The organization has hired the Commonwealth Bank of Australia as the sole arranger of the bond expected to raise as much as US $73 million.

The World Bank Treasury revealed on Thursday plans to create the world's first ever global blockchain bond. To succeed in this historic endeavour, the organization mandated the services of the Commonwealth Bank of Australia (CBA).

A blockchain bond for raising money

CBA will operate as the sole arranger of the groundbreaking transaction developed with the support of investor consultants that included Northern Trust, QBE and Treasury Corporation of Victoria. The bond will be used to help the World Bank raise as much as US $73 million for its development goals.
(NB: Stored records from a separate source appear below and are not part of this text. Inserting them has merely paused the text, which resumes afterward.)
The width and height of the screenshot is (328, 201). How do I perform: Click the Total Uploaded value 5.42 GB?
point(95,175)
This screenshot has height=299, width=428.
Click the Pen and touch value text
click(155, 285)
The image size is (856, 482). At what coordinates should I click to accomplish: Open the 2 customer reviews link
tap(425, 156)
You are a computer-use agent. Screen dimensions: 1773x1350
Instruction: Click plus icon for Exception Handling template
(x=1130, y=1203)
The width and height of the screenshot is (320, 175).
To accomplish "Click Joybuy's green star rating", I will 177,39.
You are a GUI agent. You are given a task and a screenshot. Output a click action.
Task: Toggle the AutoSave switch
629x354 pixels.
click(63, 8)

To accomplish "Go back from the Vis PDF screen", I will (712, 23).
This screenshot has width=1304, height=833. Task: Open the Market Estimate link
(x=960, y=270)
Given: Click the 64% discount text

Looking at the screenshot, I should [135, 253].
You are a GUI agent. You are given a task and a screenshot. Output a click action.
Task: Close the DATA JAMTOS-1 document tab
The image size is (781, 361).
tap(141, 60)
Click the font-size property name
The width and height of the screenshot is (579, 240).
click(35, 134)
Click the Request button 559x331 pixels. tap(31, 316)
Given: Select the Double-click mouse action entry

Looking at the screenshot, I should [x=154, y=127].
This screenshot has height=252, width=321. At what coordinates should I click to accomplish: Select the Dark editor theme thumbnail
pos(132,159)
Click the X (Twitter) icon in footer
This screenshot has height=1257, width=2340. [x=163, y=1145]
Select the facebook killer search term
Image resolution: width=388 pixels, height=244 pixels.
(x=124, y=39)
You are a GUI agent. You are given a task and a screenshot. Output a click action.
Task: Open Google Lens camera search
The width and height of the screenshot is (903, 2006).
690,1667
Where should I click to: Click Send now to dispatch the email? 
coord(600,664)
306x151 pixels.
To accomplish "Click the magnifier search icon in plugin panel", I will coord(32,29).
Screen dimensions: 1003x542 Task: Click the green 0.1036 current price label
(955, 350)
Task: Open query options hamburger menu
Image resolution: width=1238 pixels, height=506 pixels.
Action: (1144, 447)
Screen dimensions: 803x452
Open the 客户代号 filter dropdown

Helping countries transition to technology-led development is key to our goals of reducing poverty and promoting lasting development. This is at the heart of the World Bank’s Innovation Lab—and this pioneering bond is a milestone in our efforts to learn how we can advise our client countries on the opportunities and risk that disruptive technologies offer as we strive to achieve the Sustainable Development Goals," explained in a statement World Bank Group Chief Information Officer Denis Robitaille.

Named "bond-i" 

The bond has been named "Blockchain Offered New Debt Instrument" or "bond-i," in reference to Sydney's Bondi Beach. The novel bond's blockchain platform was developed by CBA's Innovation Labs Blockchain Centre of Excellence, the team that last year tested Queensland Treasury Corp distributed ledger bond prototype.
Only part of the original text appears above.